Segment Start: Source data

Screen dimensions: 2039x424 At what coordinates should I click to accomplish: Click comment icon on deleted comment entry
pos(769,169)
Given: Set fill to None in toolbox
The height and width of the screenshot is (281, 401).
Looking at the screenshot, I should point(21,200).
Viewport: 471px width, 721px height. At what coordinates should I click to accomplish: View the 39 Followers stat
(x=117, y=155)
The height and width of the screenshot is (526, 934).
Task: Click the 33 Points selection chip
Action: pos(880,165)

Segment End: Source data

**What to work on:** Set down the entries above once more, verbatim.

**Your response:**
Screen dimensions: 2039x424 At what coordinates should I click to accomplish: Click comment icon on deleted comment entry
pos(769,169)
Given: Set fill to None in toolbox
The height and width of the screenshot is (281, 401).
Looking at the screenshot, I should point(21,200).
Viewport: 471px width, 721px height. At what coordinates should I click to accomplish: View the 39 Followers stat
(x=117, y=155)
The height and width of the screenshot is (526, 934).
Task: Click the 33 Points selection chip
Action: pos(880,165)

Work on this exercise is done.